The calculation of SMRs using moving exposure windows may be useful for exploring exposure-response relationships when the number of observed cases is small, as well as for selecting appropriate cut-points for defining exposure categories for categorical analyses of exposure-response patterns. Furthermore, the technique easily accommodates the evaluation of the exposure-response relationship using excess rate models [Jarvholm 1997]. It can also be extended to internal comparison analyses by first estimating SMRs (or corresponding excess rates) using the disease rate of all risk groups combined to compute the expected number of cases and subsequently computing the ratio of SMRs using a specified referent group (e.g., least exposed) [Frome and Checkoway 1985], which is appropriate when certain criteria are satisfied [Armstrong 1995].
It is recognized that the more advanced methods of exposure-response analysis developed for internal comparisons, such as cubic spline regression, could also be applied to SMR data [Rice et al. 2001]. However, it is unlikely that these models would substantially improve the fit to the data as compared to an intercept model (e.g., SMR = α), or conventional linear (e.g., SMR = α*[1+β*exposure]) or log-linear (e.g., SMR = eα+β*exposure) models if the number of observed cases is small since the number of parameters in the regression model may approach or exceed the number of cases of disease.
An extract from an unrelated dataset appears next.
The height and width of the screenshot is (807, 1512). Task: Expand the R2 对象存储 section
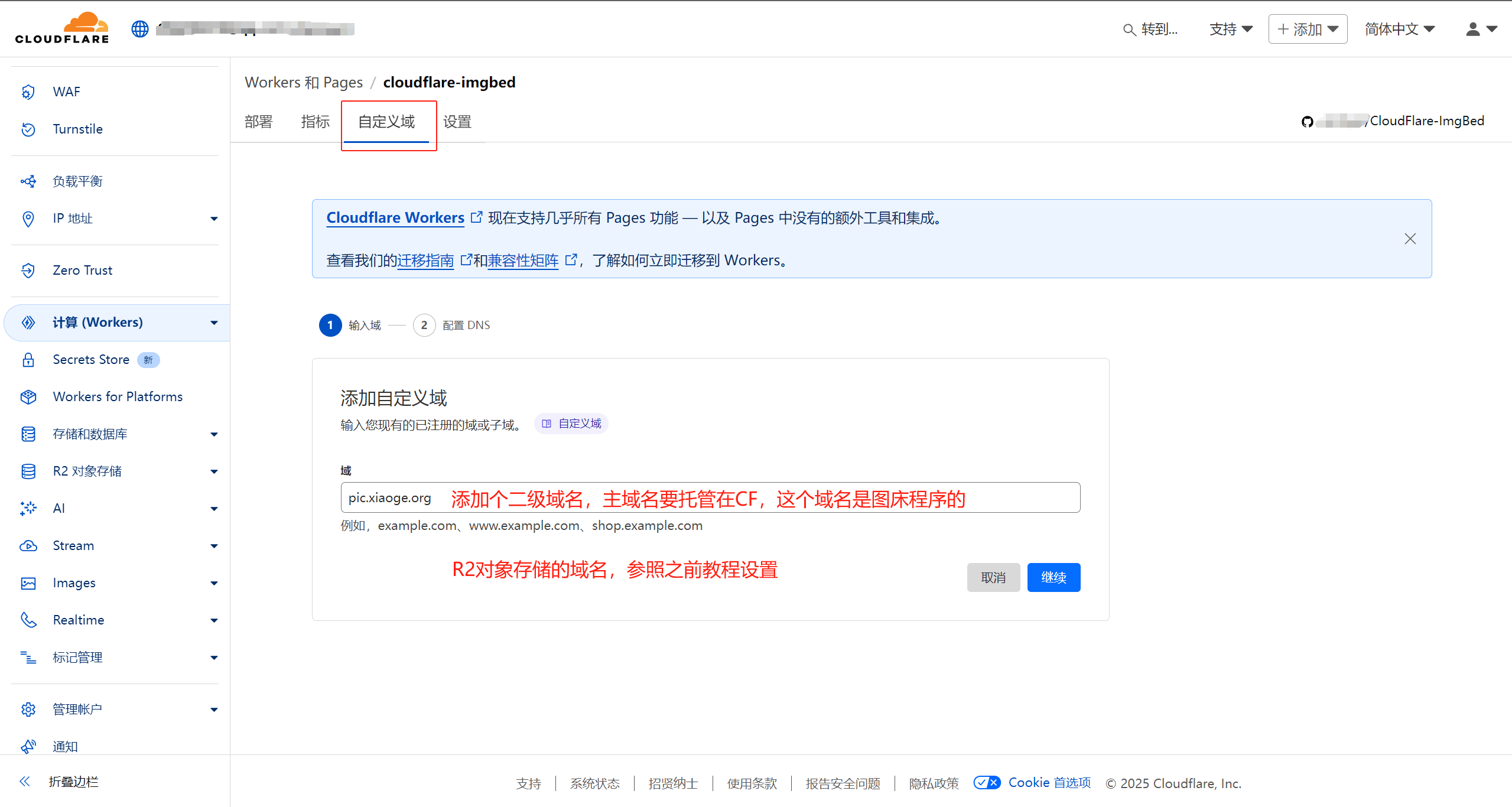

Nonetheless, it would be informative to compare the exposure-response curve derived using moving exposure windows with those obtained from flexible regression models when the number of observed cases is sufficiently large. In the hypothetical examples presented here, the exposure-response patterns obtained from moving exposure window analysis and fractional polynomial models were quite similar.
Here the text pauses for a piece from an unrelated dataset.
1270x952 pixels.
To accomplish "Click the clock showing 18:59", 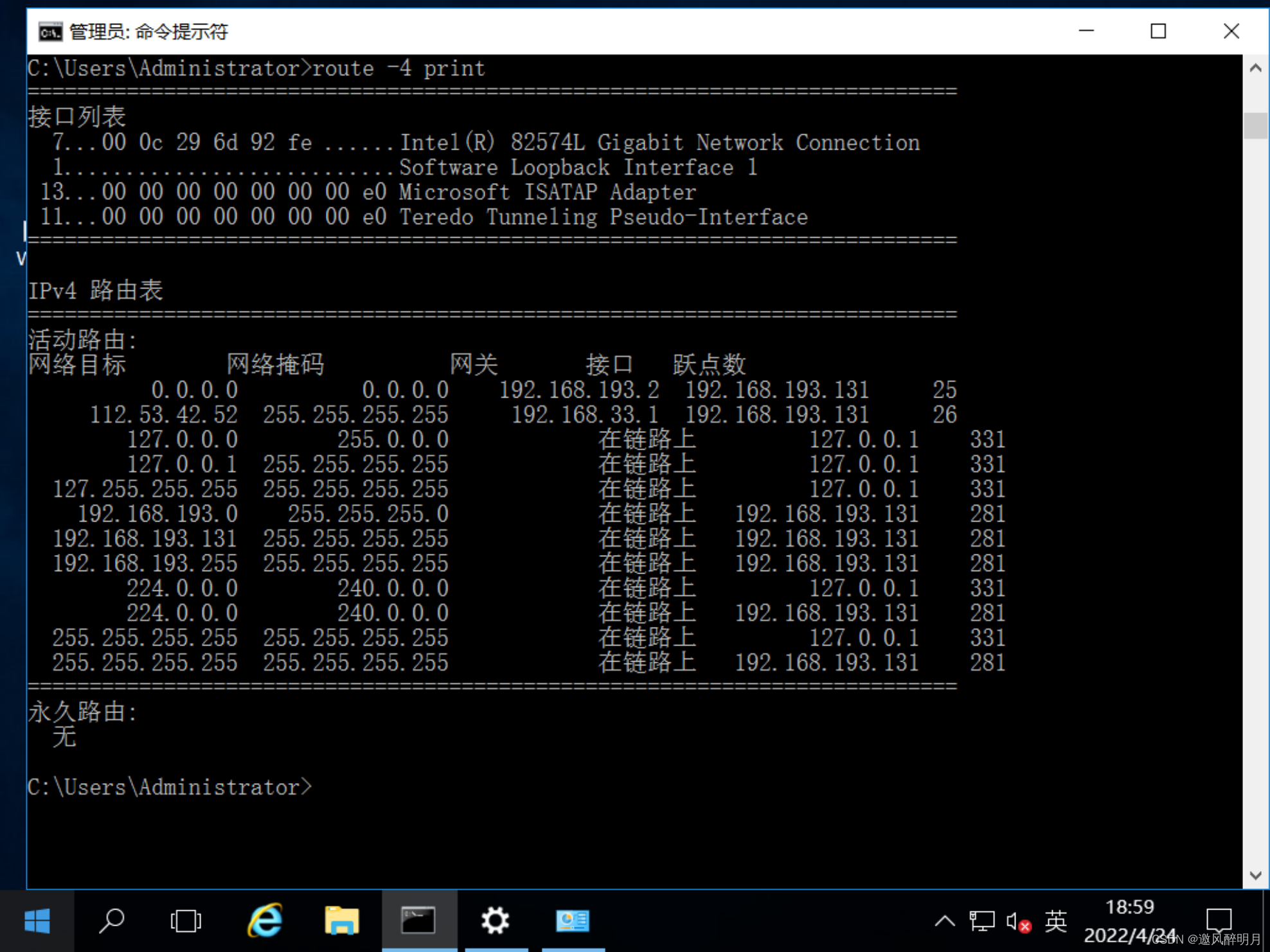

Several limitations of the approach outlined here need to be acknowledged. First, specification of the width of the exposure window is required, and different widths may result in different shapes of the exposure-response curve. That is, the curve will become smoother with increasing width of the moving exposure windows. In addition, no parameters are estimated and since SMRs in adjacent exposure windows share observed cases, measures of variability are not easily computed. Therefore, the rolling SMR approach is most suitable for a graphical inspection of the exposure-response curve, and should be considered a preliminary step to guide more detailed analyses. Finally, it is known that comparisons of SMRs (or corresponding excess rates) between exposure categories are invalid if their confounder distributions differ [Checkoway et al. 1989a; Checkoway et al. 1989b], although the amount of bias generally tends to be small [Breslow et al. 1983].
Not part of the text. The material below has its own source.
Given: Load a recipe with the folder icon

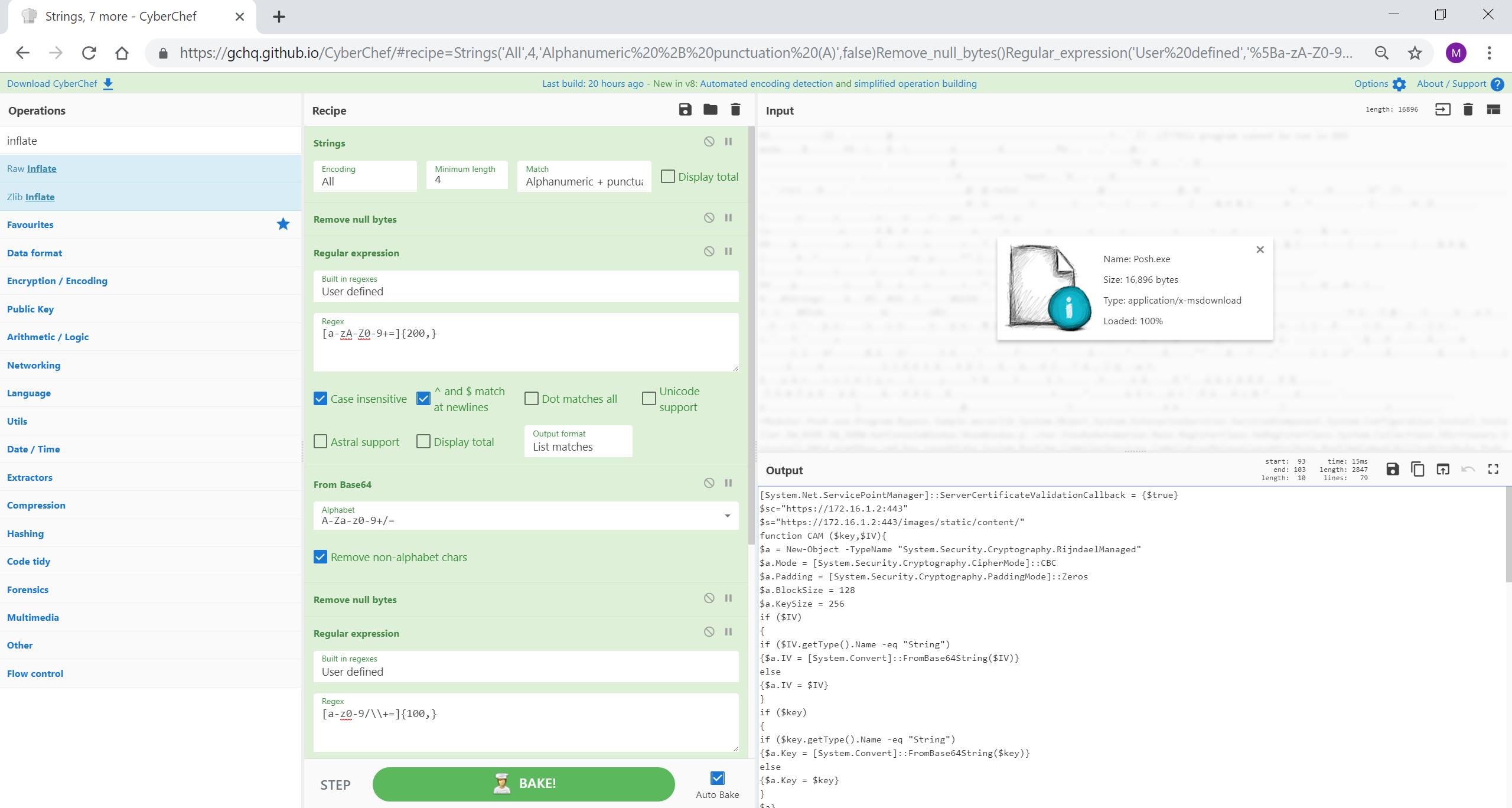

In conclusion, a straightforward approach to graphically explore non-linearity in sparse epidemiological data is proposed. Further evaluation of this method is needed using empirical data. Meanwhile, it is recommended that researchers follow the structure of Table 1 to display SMR estimates based on a small number of cases, which would allow the reader to explore the exposure-response curve under various specifications of the width of moving exposure windows. Furthermore, it may be helpful to graphically display the original data (from Table 1) and relationships fitted with categorical, linear, fractional polynomial or moving exposure window models (as was done in Figures 1 and 2) to evaluate the fit of such models to the data.